▶ **What you need to do**:
The lines needed are those from the start of the records through the line holding "Select RouterService in", each copied exactly.
^^^^^^^^^^^^^^^^
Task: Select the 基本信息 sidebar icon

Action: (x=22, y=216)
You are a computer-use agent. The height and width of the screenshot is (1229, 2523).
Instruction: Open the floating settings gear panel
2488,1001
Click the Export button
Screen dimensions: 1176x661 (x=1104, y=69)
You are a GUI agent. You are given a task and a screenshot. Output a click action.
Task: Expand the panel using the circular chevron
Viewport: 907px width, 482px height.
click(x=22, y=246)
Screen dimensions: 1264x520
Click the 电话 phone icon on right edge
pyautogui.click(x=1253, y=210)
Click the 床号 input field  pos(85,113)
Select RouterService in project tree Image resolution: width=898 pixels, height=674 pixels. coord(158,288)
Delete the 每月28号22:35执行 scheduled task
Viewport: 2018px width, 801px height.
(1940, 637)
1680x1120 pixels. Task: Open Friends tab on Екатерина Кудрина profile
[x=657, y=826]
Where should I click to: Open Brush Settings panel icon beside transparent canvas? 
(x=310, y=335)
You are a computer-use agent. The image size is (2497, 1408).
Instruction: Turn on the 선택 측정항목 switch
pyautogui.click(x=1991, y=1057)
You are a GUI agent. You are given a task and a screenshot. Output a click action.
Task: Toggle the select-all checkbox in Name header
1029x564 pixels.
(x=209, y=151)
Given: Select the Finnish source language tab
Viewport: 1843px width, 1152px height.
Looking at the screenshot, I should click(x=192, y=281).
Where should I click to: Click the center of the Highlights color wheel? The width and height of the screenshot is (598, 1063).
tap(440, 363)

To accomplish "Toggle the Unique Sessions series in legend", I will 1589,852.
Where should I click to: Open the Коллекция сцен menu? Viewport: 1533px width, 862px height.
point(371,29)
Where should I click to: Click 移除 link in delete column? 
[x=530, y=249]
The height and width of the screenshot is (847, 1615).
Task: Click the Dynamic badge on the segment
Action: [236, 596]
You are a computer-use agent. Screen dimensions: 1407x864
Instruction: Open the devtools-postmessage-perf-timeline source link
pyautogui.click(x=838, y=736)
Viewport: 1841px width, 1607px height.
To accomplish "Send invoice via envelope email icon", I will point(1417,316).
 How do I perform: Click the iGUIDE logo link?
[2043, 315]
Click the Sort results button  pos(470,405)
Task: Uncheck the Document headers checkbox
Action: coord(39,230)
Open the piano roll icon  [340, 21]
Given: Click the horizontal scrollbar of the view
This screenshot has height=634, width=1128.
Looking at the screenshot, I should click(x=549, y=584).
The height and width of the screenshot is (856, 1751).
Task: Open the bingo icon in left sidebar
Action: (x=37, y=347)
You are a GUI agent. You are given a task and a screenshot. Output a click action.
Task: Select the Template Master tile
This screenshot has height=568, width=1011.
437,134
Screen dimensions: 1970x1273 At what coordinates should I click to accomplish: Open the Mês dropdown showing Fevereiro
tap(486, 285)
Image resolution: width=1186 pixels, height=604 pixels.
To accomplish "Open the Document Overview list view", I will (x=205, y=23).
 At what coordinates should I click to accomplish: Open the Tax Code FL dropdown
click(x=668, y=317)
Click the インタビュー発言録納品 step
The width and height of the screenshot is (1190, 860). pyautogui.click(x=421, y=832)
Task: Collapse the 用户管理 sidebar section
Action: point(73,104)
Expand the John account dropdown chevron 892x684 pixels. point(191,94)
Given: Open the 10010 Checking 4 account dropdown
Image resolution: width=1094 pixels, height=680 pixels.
^^^^^^^^^^^^^^^^
▶ **Task response**:
Task: Select the 基本信息 sidebar icon

Action: (x=22, y=216)
You are a computer-use agent. The height and width of the screenshot is (1229, 2523).
Instruction: Open the floating settings gear panel
2488,1001
Click the Export button
Screen dimensions: 1176x661 (x=1104, y=69)
You are a GUI agent. You are given a task and a screenshot. Output a click action.
Task: Expand the panel using the circular chevron
Viewport: 907px width, 482px height.
click(x=22, y=246)
Screen dimensions: 1264x520
Click the 电话 phone icon on right edge
pyautogui.click(x=1253, y=210)
Click the 床号 input field  pos(85,113)
Select RouterService in project tree Image resolution: width=898 pixels, height=674 pixels. coord(158,288)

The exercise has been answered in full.